Your teeth might become sensitive even from a small thing like accidental bite of popcorn kernel. Often your teeth might feel sensitive shortly after a visit to your dentist for filling or cleaning.
This sensitivity will sometimes take time, like months, to go away. In other cases of sensitivity the people can cause it by grinding teeth or clamping with jaws shut tightly, by habit. Such type of sensitivity is not something to worry about if it occurs one time only or just goes away by itself. That means your teeth just need some time to recover from the trauma. Of course, when the sensitivity from pressure persists for longer periods of time it is possible that you have a decayed tooth, crack or a break and should immediately go and visit your dentist with 4L Water Distill Filter.
If your teeth are sensitive to temperature that means they have been compromised somehow. In some cases that might mean that your teeth are hitting too hard or too soon probably because they have been moved out of their place slightly, which will change entirely how both the surfaces will meet and form your bite. Shifts like that might be caused by such habits like thumb sucking, or simply may occur due to the bone structure of your teeth being changed.
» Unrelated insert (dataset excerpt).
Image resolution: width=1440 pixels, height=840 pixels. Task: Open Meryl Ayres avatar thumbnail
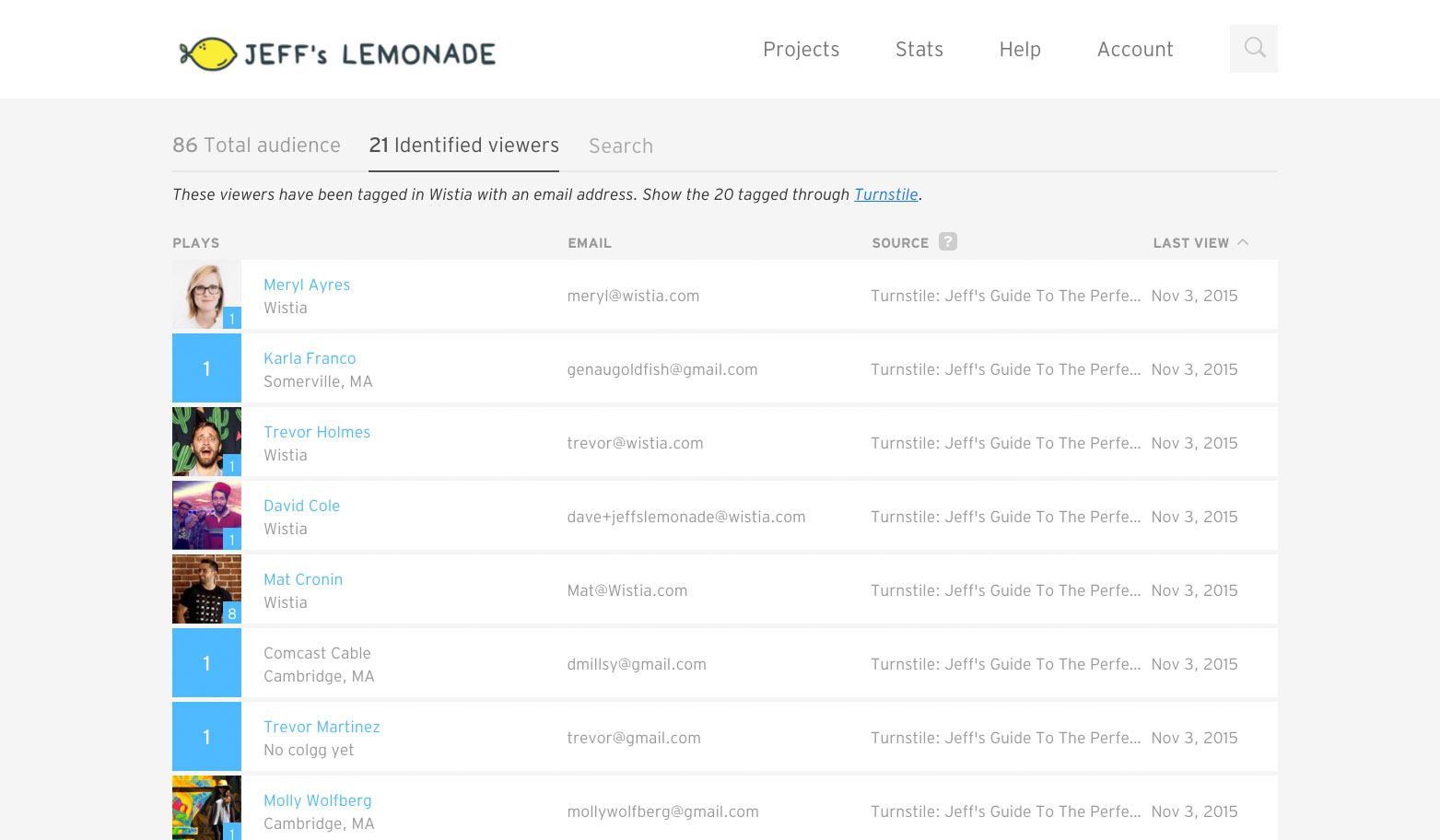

So far, the most commonly seen case of sensitive teeth is to temperature, sour foods or sweets when there is exposed dentin. This is the hardened tissue, which is located beneath your tooth’s enamel and contains nerve fibers that are microscopic. The dentin might become exposed due to toothbrush or food abrasion, gum recession or dental decay. No matter what the cause, if your nerves are exposed you will have sensitive teeth and probably will feel a lot of pain.
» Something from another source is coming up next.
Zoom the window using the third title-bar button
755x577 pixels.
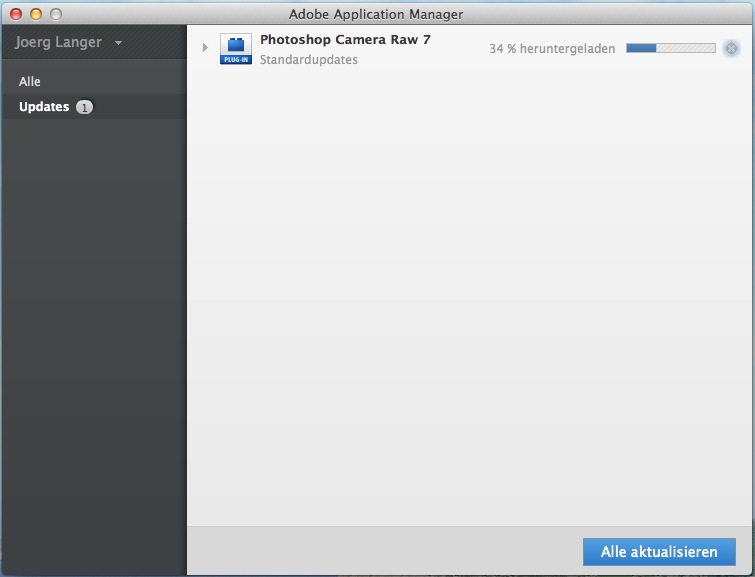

Sometimes, poor oral hygiene can lead to overly sensitive teeth. If you’ve been letting too much plaque accumulate around your gums, they may be starting to recede and thus the underlying tooth roots may be getting increasingly exposed to variations in temperature. Attending regular dental appointments and maintaining good oral hygiene through brushing and flossing will help curb this.
Severe decay on a tooth can also cause sensitivity, since the tooth root has little healthy tooth structure protecting it. In this case, a root canal procedure may be required. During a root canal, an endodontist will drill through the tooth in order to reach the root, which will be extracted. Afterwards, the tooth will need to be capped with a dental crown or some other type of restoration.
If your dentist gives you a clean bill of dental health and you still continue to suffer from tooth sensitivity, consider using toothpastes specially formulated for sensitivity like Sensodyne. Furthermore, ask your dentist about getting a fluoride treatment. Flouride helps curb sensitivity by remineralizing the teeth. The procedure itself is painless.
The patient is outfitted with a tray that contains fluoride for several minutes. Afterwards, they simply rinse any excess from their mouth and are ready to go. Some dentists conduct this treatment after tooth fillings and other procedures that can trigger sensitivity. If not already provided for you at your dentists office, ask about it so you can see how your teeth respond.